# Offline reinforcement learning with Ray AIR
In this example, we'll train a reinforcement learning agent using offline training.

Offline training means that the data from the environment (and the actions performed by the agent) have been stored on disk. In contrast, online training samples experiences live by interacting with the environment.

Let's start with installing our dependencies:

In [1]:
!pip install -qU "ray[rllib]" gym

Now we can run some imports:

In [2]:
import argparse
import gym
import os

import numpy as np
import ray
from ray.ml import Checkpoint
from ray.ml.config import RunConfig
from ray.ml.predictors.integrations.rl.rl_predictor import RLPredictor
from ray.ml.train.integrations.rl.rl_trainer import RLTrainer
from ray.ml.result import Result
from ray.rllib.agents.marwil import BCTrainer
from ray.tune.tuner import Tuner



We will be training on offline data - this means we have full agent trajectories stored somewhere on disk and want to train on these past experiences.

Usually this data could come from external systems, or a database of historical data. But for this example, we'll generate some offline data ourselves and store it using RLlibs `output_config`.

In [3]:
def generate_offline_data(path: str):
    print(f"Generating offline data for training at {path}")
    trainer = RLTrainer(
        algorithm="PPO",
        run_config=RunConfig(stop={"timesteps_total": 5000}),
        config={
            "env": "CartPole-v0",
            "output": "dataset",
            "output_config": {
                "format": "json",
                "path": path,
                "max_num_samples_per_file": 1,
            },
            "batch_mode": "complete_episodes",
        },
    )
    trainer.fit()

Here we define the training function.

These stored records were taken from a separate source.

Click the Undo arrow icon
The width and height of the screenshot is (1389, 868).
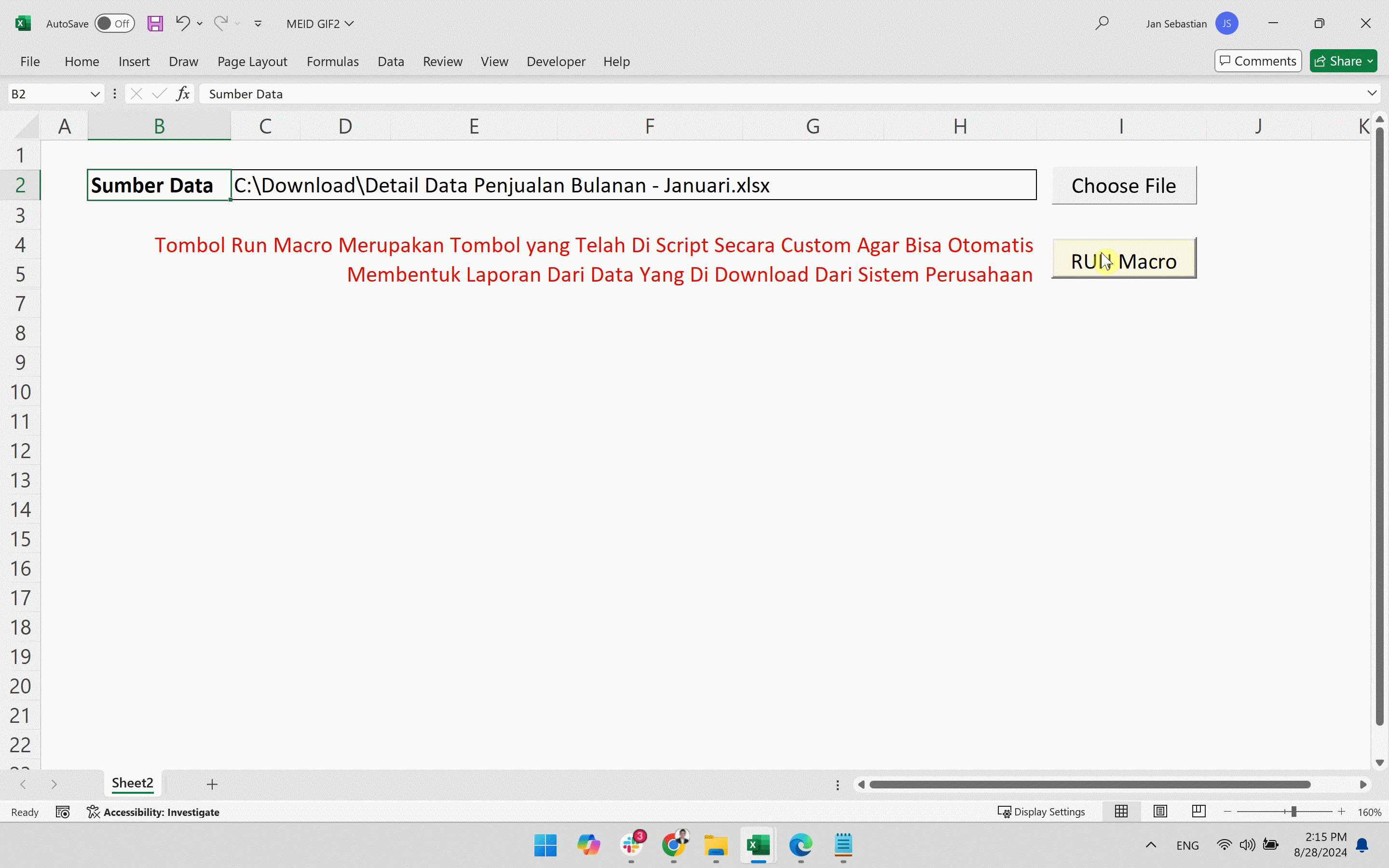[x=182, y=24]
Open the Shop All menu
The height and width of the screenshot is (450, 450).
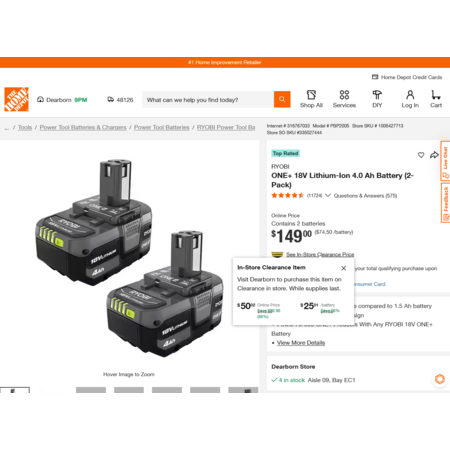[x=311, y=99]
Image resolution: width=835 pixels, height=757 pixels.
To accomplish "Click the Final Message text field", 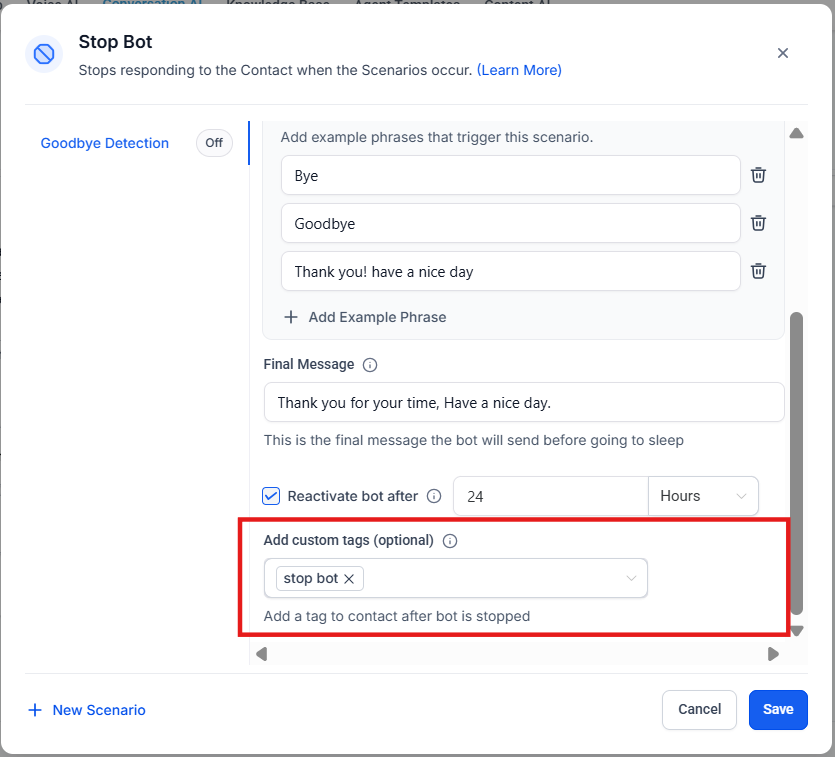I will click(x=523, y=402).
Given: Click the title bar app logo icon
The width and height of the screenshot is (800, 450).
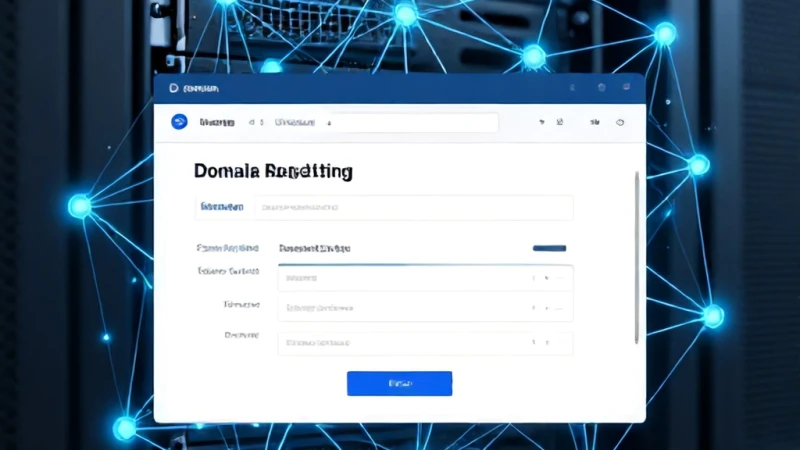Looking at the screenshot, I should 173,88.
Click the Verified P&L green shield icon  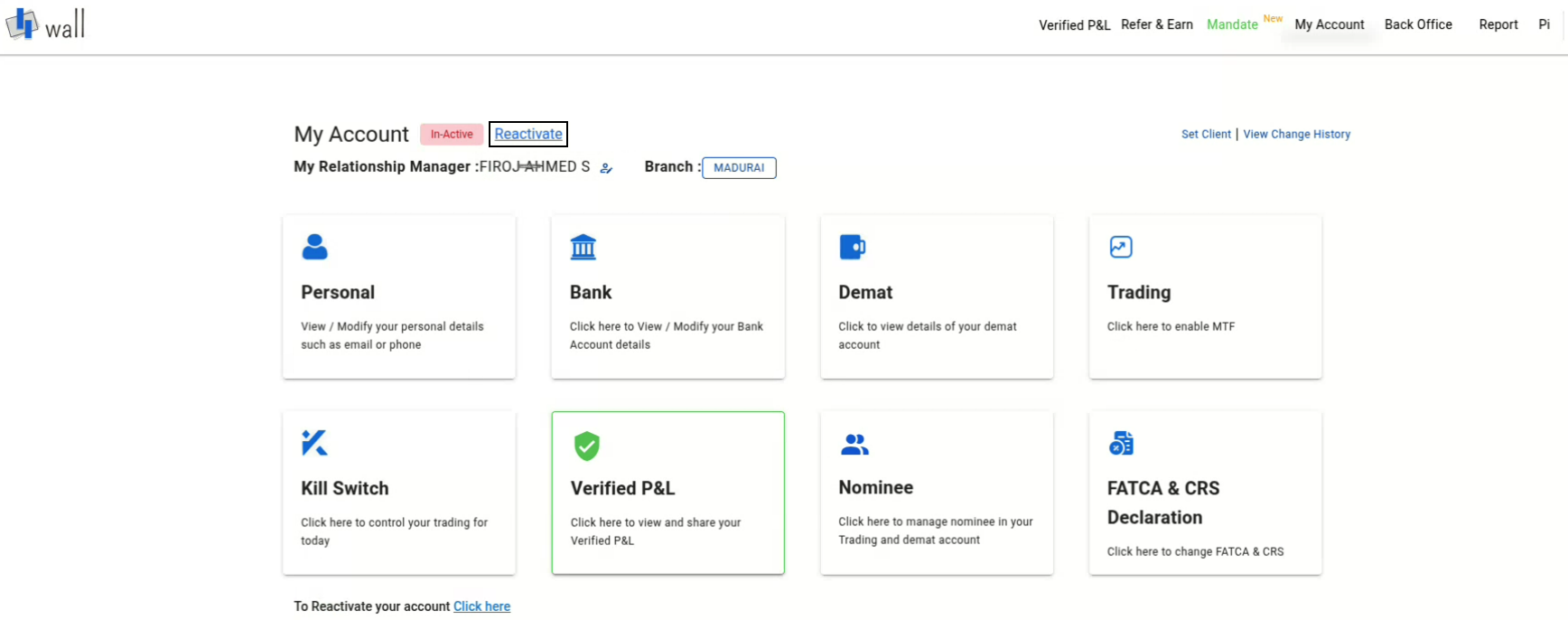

It will create an `RLTrainer` using the `PPO` algorithm and kick off training on the `CartPole-v0` environment. It will use the offline data provided in `path` for this.

In [4]:
def train_rl_bc_offline(path: str, num_workers: int, use_gpu: bool = False) -> Result:
    print("Starting offline training")
    dataset = ray.data.read_json(
        path, parallelism=num_workers, ray_remote_args={"num_cpus": 1}
    )

    trainer = RLTrainer(
        run_config=RunConfig(stop={"training_iteration": 5}),
        scaling_config={
            "num_workers": num_workers,
            "use_gpu": use_gpu,
        },
        datasets={"train": dataset},
        algorithm=BCTrainer,
        config={
            "env": "CartPole-v0",
            "framework": "tf",
            "evaluation_num_workers": 1,
            "evaluation_interval": 1,
            "evaluation_config": {"input": "sampler"},
        },
    )

    # Todo (krfricke/xwjiang): Enable checkpoint config in RunConfig
    # result = trainer.fit()
    tuner = Tuner(
        trainer,
        _tuner_kwargs={"checkpoint_at_end": True},
    )
    result = tuner.fit()[0]
    return result

Once we trained our RL policy, we want to evaluate it on a fresh environment. For this, we will also define a utility function:

In [5]:
def evaluate_using_checkpoint(checkpoint: Checkpoint, num_episodes) -> list:
    predictor = RLPredictor.from_checkpoint(checkpoint)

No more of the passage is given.